Employers must comply with Health and Safety Executive (HSE) occupational risk assessments requirements – not least as failure to do so can form the basis of successful personal injury or injury to feelings claims, a lawyer has warned.
This followed a survey of HR experts representing 88,000 UK workers by Occupational Health Assessment revealing widespread ignorance of rules around mandatory assessments for employers.
The survey found four in 10 employers (41%) were unaware that a formal stress risk assessment was legally required to be completed by any organisation with five or more employees.
It also found a quarter (25%) of all employers surveyed had never undertaken a stress risk assessment.
One in every three organisations (29%) had failed to complete such an assessment in the last three years despite regular reviews of existing plans being a central component of HSE regulations in this area.
High payments
Melanie Stancliffe, partner – employment at Cripps, told Health & Protection where health and safety claims were made, HSE would routinely ask for and audit all risk assessments.

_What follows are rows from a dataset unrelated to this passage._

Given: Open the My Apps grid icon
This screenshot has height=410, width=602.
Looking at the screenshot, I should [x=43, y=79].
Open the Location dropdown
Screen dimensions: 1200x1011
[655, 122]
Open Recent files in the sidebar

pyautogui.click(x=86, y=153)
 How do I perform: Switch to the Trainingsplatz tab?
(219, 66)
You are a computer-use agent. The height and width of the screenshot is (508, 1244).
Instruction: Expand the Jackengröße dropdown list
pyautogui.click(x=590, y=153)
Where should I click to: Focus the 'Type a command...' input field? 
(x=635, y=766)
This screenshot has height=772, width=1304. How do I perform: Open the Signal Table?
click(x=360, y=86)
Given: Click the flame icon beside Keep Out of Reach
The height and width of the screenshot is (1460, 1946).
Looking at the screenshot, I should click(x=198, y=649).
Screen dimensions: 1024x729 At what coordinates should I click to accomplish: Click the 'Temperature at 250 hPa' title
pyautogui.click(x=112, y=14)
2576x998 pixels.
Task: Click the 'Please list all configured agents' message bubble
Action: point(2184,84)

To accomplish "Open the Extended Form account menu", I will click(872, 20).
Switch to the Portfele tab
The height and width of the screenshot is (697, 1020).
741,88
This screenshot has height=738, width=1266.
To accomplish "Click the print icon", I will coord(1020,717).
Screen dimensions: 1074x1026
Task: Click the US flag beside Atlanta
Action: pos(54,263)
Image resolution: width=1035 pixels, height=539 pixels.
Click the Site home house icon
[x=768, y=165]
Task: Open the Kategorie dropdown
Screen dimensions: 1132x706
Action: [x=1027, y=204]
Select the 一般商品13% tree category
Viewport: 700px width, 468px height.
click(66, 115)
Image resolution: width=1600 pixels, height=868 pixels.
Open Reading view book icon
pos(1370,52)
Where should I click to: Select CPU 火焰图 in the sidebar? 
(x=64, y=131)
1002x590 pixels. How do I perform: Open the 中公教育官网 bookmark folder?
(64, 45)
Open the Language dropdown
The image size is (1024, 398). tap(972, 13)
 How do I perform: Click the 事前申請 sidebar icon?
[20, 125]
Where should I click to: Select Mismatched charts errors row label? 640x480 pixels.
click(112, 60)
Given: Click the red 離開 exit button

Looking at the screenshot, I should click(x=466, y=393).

“It would come to light then,” Stancliffe continued.
“In an individual case it would be relevant to any grievance. It’s going to be relevant when those individuals are bringing claims because either there’s a personal injury or where they’ve claimed something else, bullying, harassment, some kind of discrimination, some detriment that they’ve been subjected to.
“What will you find is they will then say the employer didn’t comply with its legal obligations and the funds that are paid to them as damages, and any injuries to feelings, payment should be high.
“That is where I would tend to see it coming up.”
Not actively tackling issue
Magnus Kauders, managing director of Occupational Health Assessment, echoed Stancliffe’s concerns.
“Stress has been identified as a key component of employee absence in the 2020s, with the HSE estimating that stress, depression and anxiety are a contributory factor in around half of all working days lost to ill health,” Kaunders said.
“Yet our research suggests that employers are still not actively tackling this important issue and many are not even aware of the minimum legal compliance levels required of them.”
Steve Herbert, brand ambassador at Occupational Health Assessment, added: “More than half of our respondents (52%) were worried about creating a stress risk assessment. Yet in reality this is not a particularly complex exercise, albeit it does require a regular and persistent focus to yield positive results.
“Occupational Health Assessment would strongly encourage more employers to take the HSE regulations seriously.”